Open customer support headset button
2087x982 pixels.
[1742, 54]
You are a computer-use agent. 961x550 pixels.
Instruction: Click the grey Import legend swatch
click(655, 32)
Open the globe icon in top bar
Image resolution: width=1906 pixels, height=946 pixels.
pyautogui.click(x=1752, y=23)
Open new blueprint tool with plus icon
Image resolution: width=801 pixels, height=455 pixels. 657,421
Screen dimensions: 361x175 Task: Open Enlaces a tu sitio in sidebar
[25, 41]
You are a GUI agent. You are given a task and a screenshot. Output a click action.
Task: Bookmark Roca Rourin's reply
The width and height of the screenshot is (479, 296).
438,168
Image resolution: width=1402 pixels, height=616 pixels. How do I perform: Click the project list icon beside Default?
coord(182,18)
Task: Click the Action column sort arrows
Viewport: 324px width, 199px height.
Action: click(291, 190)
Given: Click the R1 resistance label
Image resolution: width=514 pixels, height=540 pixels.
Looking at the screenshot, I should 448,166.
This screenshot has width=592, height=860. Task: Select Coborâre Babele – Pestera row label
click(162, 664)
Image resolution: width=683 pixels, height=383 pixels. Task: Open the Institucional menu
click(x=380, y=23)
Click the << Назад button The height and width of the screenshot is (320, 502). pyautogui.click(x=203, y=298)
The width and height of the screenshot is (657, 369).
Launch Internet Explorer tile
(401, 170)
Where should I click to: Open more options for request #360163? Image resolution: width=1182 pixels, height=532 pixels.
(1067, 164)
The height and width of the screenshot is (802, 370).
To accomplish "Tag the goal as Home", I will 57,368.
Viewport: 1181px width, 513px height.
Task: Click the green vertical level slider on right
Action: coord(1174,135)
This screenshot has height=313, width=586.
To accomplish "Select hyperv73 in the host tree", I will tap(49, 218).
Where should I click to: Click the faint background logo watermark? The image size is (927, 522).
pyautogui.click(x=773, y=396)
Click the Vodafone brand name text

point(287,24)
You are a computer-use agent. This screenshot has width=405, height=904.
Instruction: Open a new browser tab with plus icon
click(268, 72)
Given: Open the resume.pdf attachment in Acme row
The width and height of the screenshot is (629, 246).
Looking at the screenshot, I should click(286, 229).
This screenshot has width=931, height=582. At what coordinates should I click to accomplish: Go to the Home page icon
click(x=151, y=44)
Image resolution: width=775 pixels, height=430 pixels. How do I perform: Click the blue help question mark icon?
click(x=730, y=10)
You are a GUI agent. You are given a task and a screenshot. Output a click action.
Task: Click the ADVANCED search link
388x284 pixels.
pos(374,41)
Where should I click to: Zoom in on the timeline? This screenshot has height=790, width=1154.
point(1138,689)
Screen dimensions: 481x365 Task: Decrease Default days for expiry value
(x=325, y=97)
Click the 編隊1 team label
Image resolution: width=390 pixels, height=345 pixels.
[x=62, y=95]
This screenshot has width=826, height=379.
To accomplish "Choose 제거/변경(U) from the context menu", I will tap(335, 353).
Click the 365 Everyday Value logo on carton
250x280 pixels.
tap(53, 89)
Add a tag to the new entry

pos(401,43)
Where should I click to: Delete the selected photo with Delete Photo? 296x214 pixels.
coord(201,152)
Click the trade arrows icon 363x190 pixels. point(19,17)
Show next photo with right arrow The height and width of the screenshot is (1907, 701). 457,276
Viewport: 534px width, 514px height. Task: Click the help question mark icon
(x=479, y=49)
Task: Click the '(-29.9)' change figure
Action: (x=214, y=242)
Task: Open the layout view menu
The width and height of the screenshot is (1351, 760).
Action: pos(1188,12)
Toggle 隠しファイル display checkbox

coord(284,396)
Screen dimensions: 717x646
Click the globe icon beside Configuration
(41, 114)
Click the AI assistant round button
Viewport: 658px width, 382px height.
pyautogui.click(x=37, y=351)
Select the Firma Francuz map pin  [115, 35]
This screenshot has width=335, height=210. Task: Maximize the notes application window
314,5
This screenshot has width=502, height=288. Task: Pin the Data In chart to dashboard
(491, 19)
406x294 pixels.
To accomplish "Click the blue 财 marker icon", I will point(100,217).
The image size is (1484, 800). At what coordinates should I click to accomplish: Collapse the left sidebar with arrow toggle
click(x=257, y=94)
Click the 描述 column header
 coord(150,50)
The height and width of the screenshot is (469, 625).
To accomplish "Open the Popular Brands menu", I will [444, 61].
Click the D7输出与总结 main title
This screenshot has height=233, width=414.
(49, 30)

========================================

INSTRUCTIONS TO FOLLOW: Take the material above and set it down again exactly.

TASK RESULT:
Open customer support headset button
2087x982 pixels.
[1742, 54]
You are a computer-use agent. 961x550 pixels.
Instruction: Click the grey Import legend swatch
click(655, 32)
Open the globe icon in top bar
Image resolution: width=1906 pixels, height=946 pixels.
pyautogui.click(x=1752, y=23)
Open new blueprint tool with plus icon
Image resolution: width=801 pixels, height=455 pixels. 657,421
Screen dimensions: 361x175 Task: Open Enlaces a tu sitio in sidebar
[25, 41]
You are a GUI agent. You are given a task and a screenshot. Output a click action.
Task: Bookmark Roca Rourin's reply
The width and height of the screenshot is (479, 296).
438,168
Image resolution: width=1402 pixels, height=616 pixels. How do I perform: Click the project list icon beside Default?
coord(182,18)
Task: Click the Action column sort arrows
Viewport: 324px width, 199px height.
Action: click(291, 190)
Given: Click the R1 resistance label
Image resolution: width=514 pixels, height=540 pixels.
Looking at the screenshot, I should 448,166.
This screenshot has width=592, height=860. Task: Select Coborâre Babele – Pestera row label
click(162, 664)
Image resolution: width=683 pixels, height=383 pixels. Task: Open the Institucional menu
click(x=380, y=23)
Click the << Назад button The height and width of the screenshot is (320, 502). pyautogui.click(x=203, y=298)
The width and height of the screenshot is (657, 369).
Launch Internet Explorer tile
(401, 170)
Where should I click to: Open more options for request #360163? Image resolution: width=1182 pixels, height=532 pixels.
(1067, 164)
The height and width of the screenshot is (802, 370).
To accomplish "Tag the goal as Home", I will 57,368.
Viewport: 1181px width, 513px height.
Task: Click the green vertical level slider on right
Action: coord(1174,135)
This screenshot has height=313, width=586.
To accomplish "Select hyperv73 in the host tree", I will tap(49, 218).
Where should I click to: Click the faint background logo watermark? The image size is (927, 522).
pyautogui.click(x=773, y=396)
Click the Vodafone brand name text

point(287,24)
You are a computer-use agent. This screenshot has width=405, height=904.
Instruction: Open a new browser tab with plus icon
click(268, 72)
Given: Open the resume.pdf attachment in Acme row
The width and height of the screenshot is (629, 246).
Looking at the screenshot, I should click(286, 229).
This screenshot has width=931, height=582. At what coordinates should I click to accomplish: Go to the Home page icon
click(x=151, y=44)
Image resolution: width=775 pixels, height=430 pixels. How do I perform: Click the blue help question mark icon?
click(x=730, y=10)
You are a GUI agent. You are given a task and a screenshot. Output a click action.
Task: Click the ADVANCED search link
388x284 pixels.
pos(374,41)
Where should I click to: Zoom in on the timeline? This screenshot has height=790, width=1154.
point(1138,689)
Screen dimensions: 481x365 Task: Decrease Default days for expiry value
(x=325, y=97)
Click the 編隊1 team label
Image resolution: width=390 pixels, height=345 pixels.
[x=62, y=95]
This screenshot has width=826, height=379.
To accomplish "Choose 제거/변경(U) from the context menu", I will tap(335, 353).
Click the 365 Everyday Value logo on carton
250x280 pixels.
tap(53, 89)
Add a tag to the new entry

pos(401,43)
Where should I click to: Delete the selected photo with Delete Photo? 296x214 pixels.
coord(201,152)
Click the trade arrows icon 363x190 pixels. point(19,17)
Show next photo with right arrow The height and width of the screenshot is (1907, 701). 457,276
Viewport: 534px width, 514px height. Task: Click the help question mark icon
(x=479, y=49)
Task: Click the '(-29.9)' change figure
Action: (x=214, y=242)
Task: Open the layout view menu
The width and height of the screenshot is (1351, 760).
Action: pos(1188,12)
Toggle 隠しファイル display checkbox

coord(284,396)
Screen dimensions: 717x646
Click the globe icon beside Configuration
(41, 114)
Click the AI assistant round button
Viewport: 658px width, 382px height.
pyautogui.click(x=37, y=351)
Select the Firma Francuz map pin  [115, 35]
This screenshot has width=335, height=210. Task: Maximize the notes application window
314,5
This screenshot has width=502, height=288. Task: Pin the Data In chart to dashboard
(491, 19)
406x294 pixels.
To accomplish "Click the blue 财 marker icon", I will point(100,217).
The image size is (1484, 800). At what coordinates should I click to accomplish: Collapse the left sidebar with arrow toggle
click(x=257, y=94)
Click the 描述 column header
 coord(150,50)
The height and width of the screenshot is (469, 625).
To accomplish "Open the Popular Brands menu", I will [444, 61].
Click the D7输出与总结 main title
This screenshot has height=233, width=414.
(49, 30)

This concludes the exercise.